Location of the joint

When designing construction joints, it is important to consider the precise placement or location of the joint in the structure. If construction capacity allows, construction joints should be positioned in a way that minimizes the impact on the structural strength of the structure while still being in harmony with the building’s aesthetics.

The positioning of joints varies depending on the nature of the element being constructed. To provide clarity, beams and slabs will be discussed as distinct entities from columns and walls.

Beams and slabs

When it comes to the structural integrity of beam and slab floor systems, it is recommended to position joints perpendicular to the main reinforcement at sites where shear is minimal or at points of contraflexure. At the point of contraflexure, the bending moment is expected to be very minimal. Therefore, it is going to be the least stressed section of the structure.

Typically, joints are placed at the midpoint or within the central third of the span, but their exact placement should be confirmed by the structural engineer. According to ACI 318, in beam and girder construction, when a beam crosses a girder at the place where the shear is minimal, the construction joint in the girder should be positioned at a distance that is twice the width of the incident beam.

It is often discouraged to use horizontal construction joints in beams and girders. A conventional approach involves integrating beams and girders seamlessly with the slab. To achieve flexural continuity, it is necessary to extend the reinforcement through the joint with a length that is sufficient to provide an appropriate splice length for the reinforcement. Shear transmission occurs through either shear friction between the existing and new concrete, or dowel action in the reinforcement across the joint.
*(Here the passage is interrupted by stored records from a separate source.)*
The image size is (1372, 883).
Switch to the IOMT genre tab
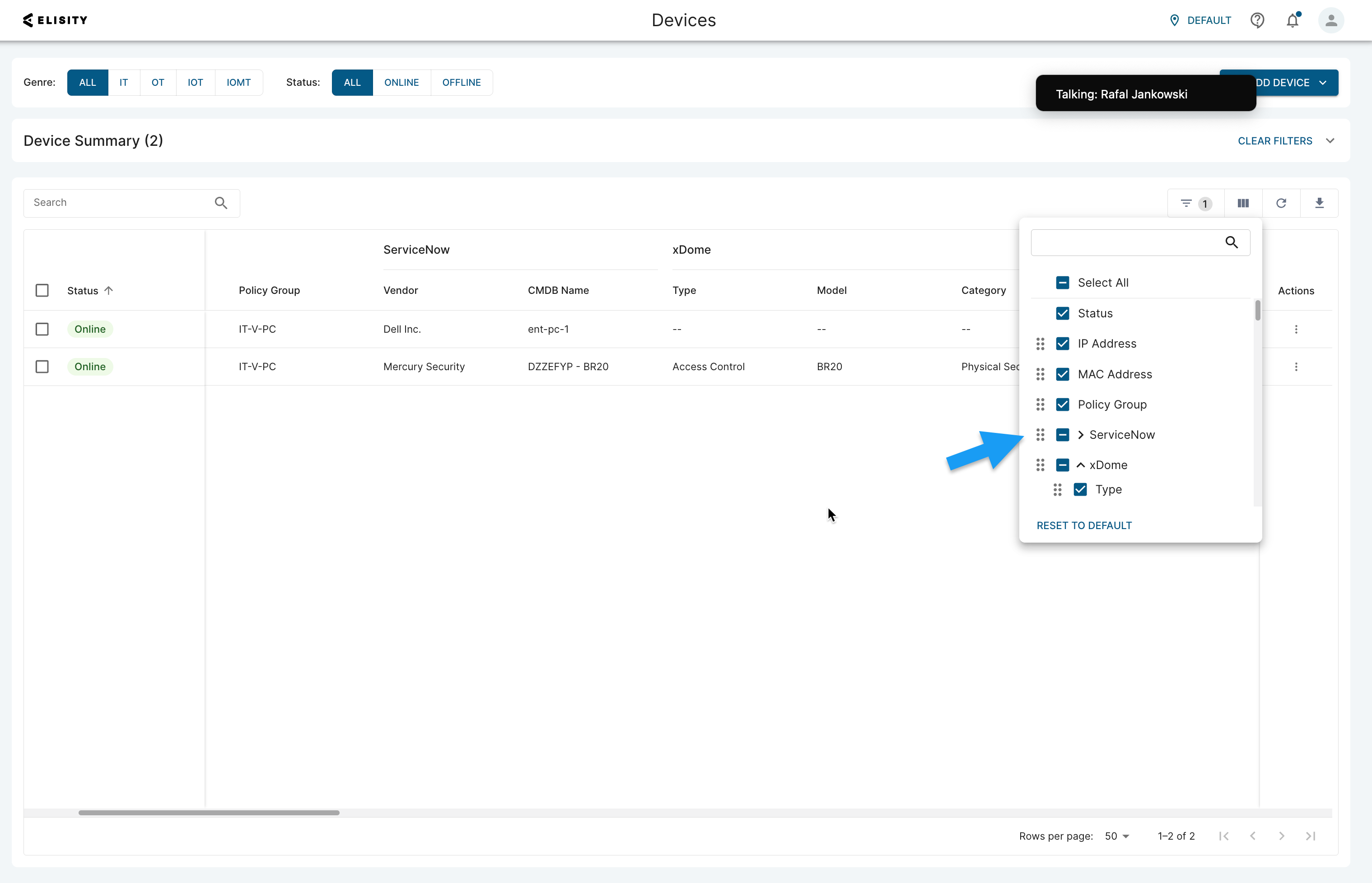point(238,82)

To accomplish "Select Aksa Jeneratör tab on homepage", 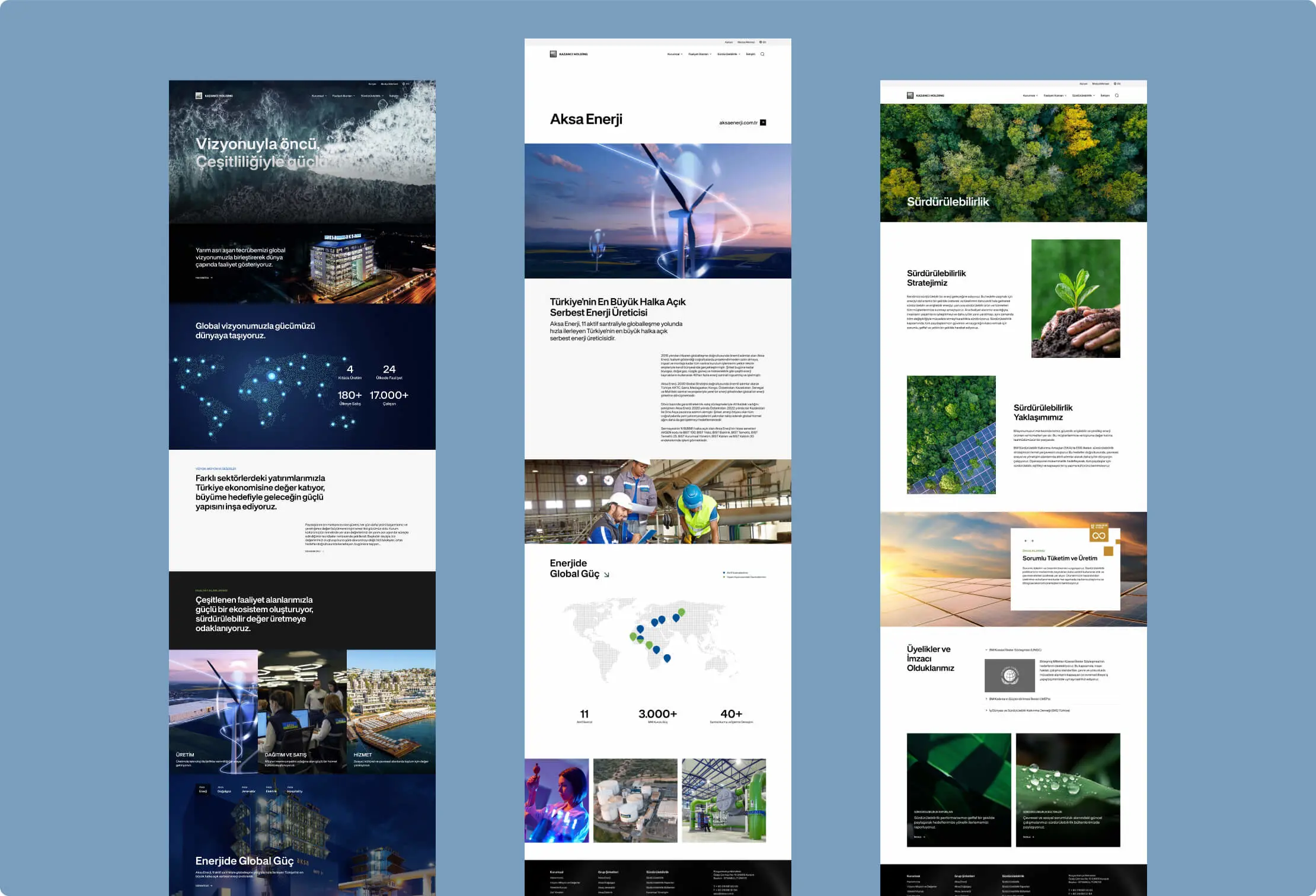I will tap(248, 790).
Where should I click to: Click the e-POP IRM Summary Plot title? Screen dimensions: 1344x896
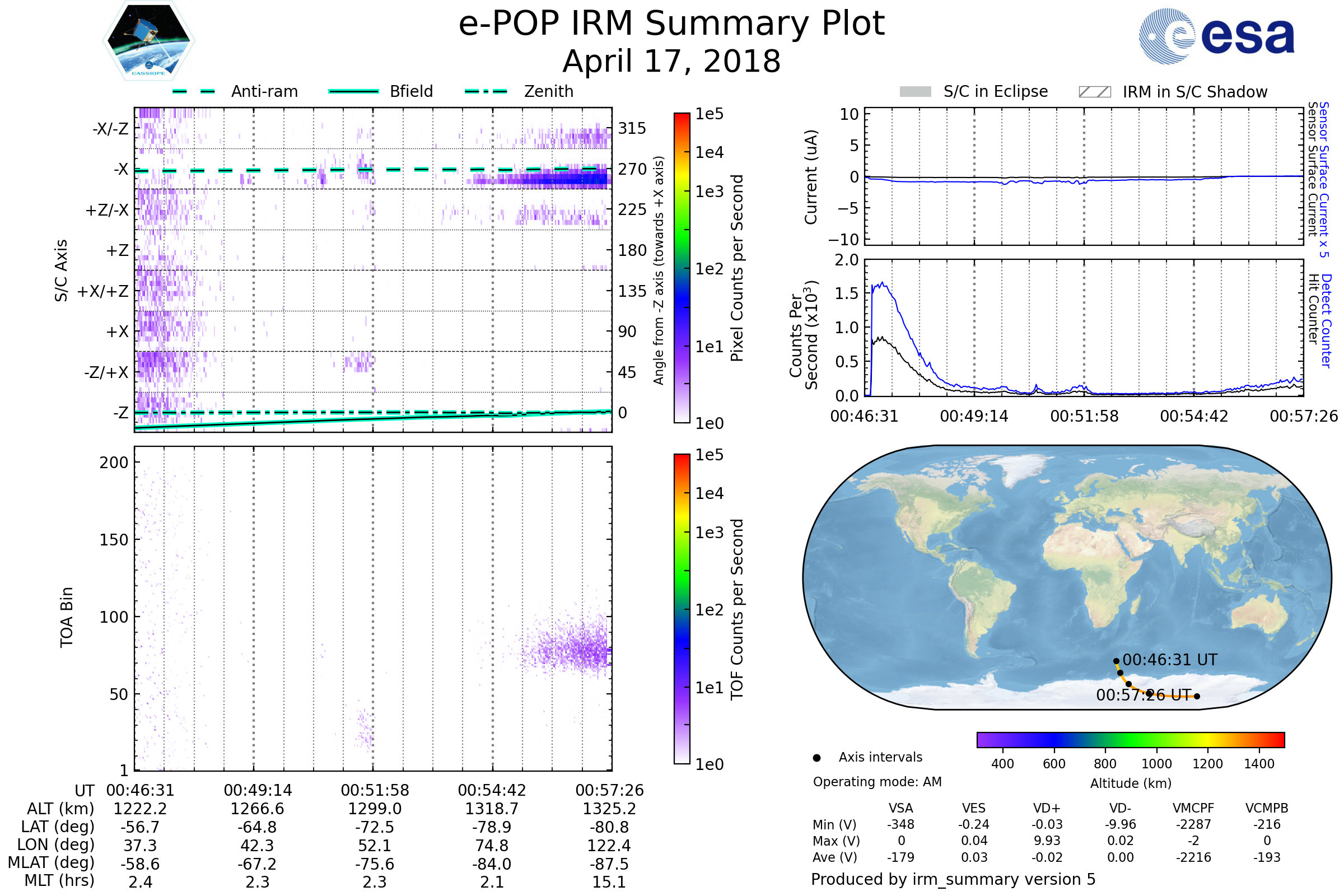coord(671,24)
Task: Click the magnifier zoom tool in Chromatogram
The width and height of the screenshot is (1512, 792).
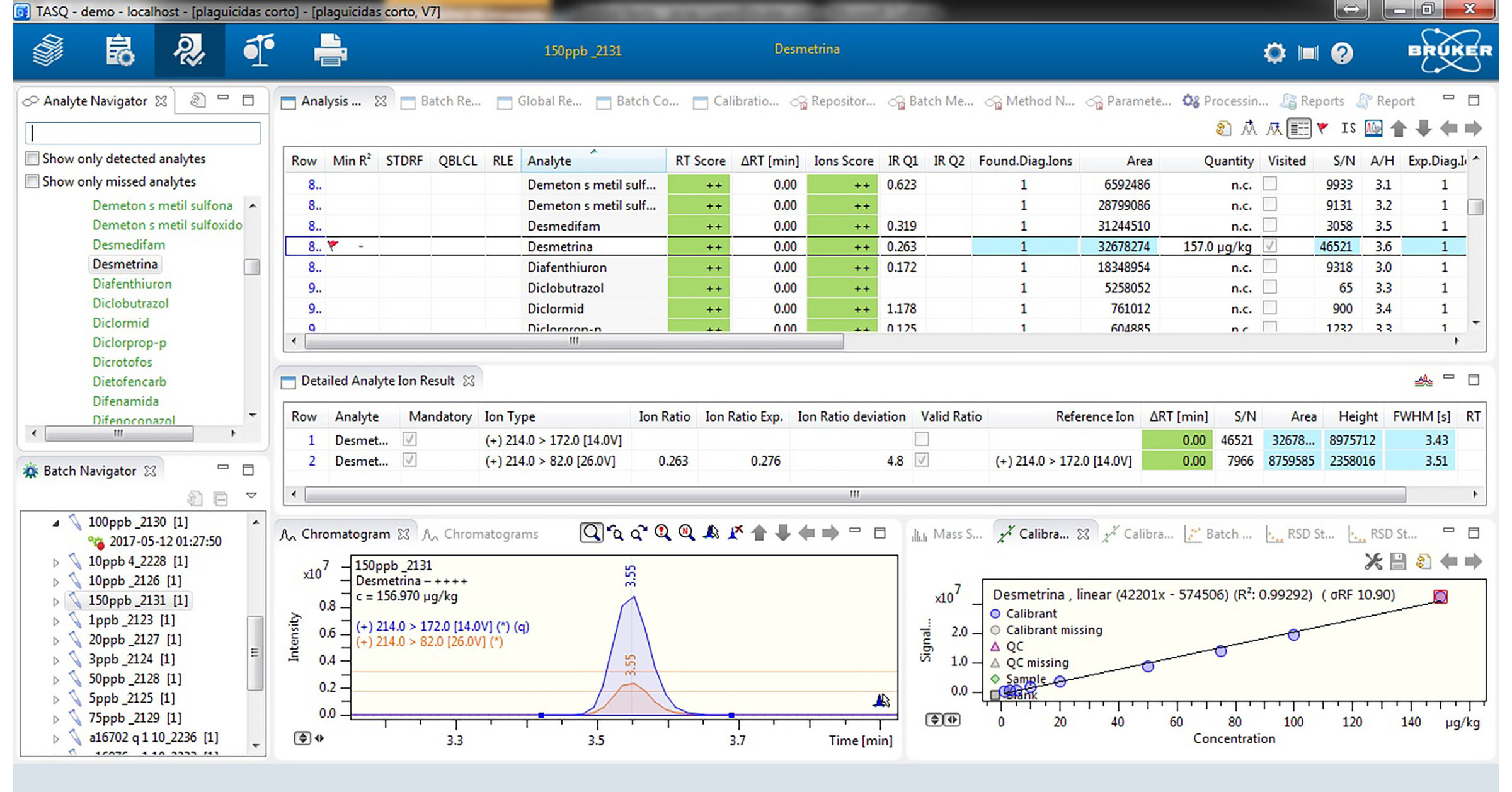Action: pyautogui.click(x=591, y=534)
In Nigeria, it is usually typical to cast the beams of a suspended floor first, when it is not feasible to cast the entire floor in a single pour. At the subsequent casting, the slab deck is poured to sit on the hardened beam.

Columns and Walls

When it comes to concrete placement, it is common practice to limit the height of concrete to one story. Construction joints in columns and bearing walls should be positioned at the lower surfaces of floor slabs and beams, and at the upper surface of floor slabs for columns that extend to the subsequent floor. The column capitals, haunches, drop panels, and brackets must be integrated seamlessly with the slab.

The positioning of newly poured concrete on a level surface can impact the connection point. Traditionally, it is customary to apply a layer of mortar, with the same proportions as the concrete, before pouring new concrete over the joint. The ACI Manual of Concrete Inspection (ACI Committee 311, 2019) recommends using a bedding layer of concrete that contains a slightly higher proportion of cement, sand, and water than the design mix specified for the project.
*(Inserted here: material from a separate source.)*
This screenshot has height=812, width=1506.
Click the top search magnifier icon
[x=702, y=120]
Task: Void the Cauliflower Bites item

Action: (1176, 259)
Material measuring less than 3/4 inch can remain in the bedding layer, whereas any material above 3/4 inch should be removed. The recommended depth for placing this mixture is between 4 to 6 inches, and it should be vibrated vigorously along with the standard mixture placed on top.


Construction joints play a crucial role in the performance and buildability of reinforced concrete structures. They serve as specially selected interfaces between different sections or phases of a structure, during the concrete pour. Construction joints are typically formed by placing a layer of concrete, then allowing it to set before placing the next layer. The joint is then formed by removing any loose material and cleaning the surface of the concrete. 

It is important to ensure that there is continuity of reinforcements at construction joints to ensure maximal shear transfer between the joints. Furthermore, in flexural members, joints should be located where stresses are minimal, while in compression members such as columns and walls, they should be preferably located at the top and bottom of the members.

Construction joints are crucial elements in ensuring the structural integrity, constructability, and aesthetics of concrete structures. Understanding their types, design considerations, and benefits helps optimize their role in creating safe, durable, and visually appealing buildings.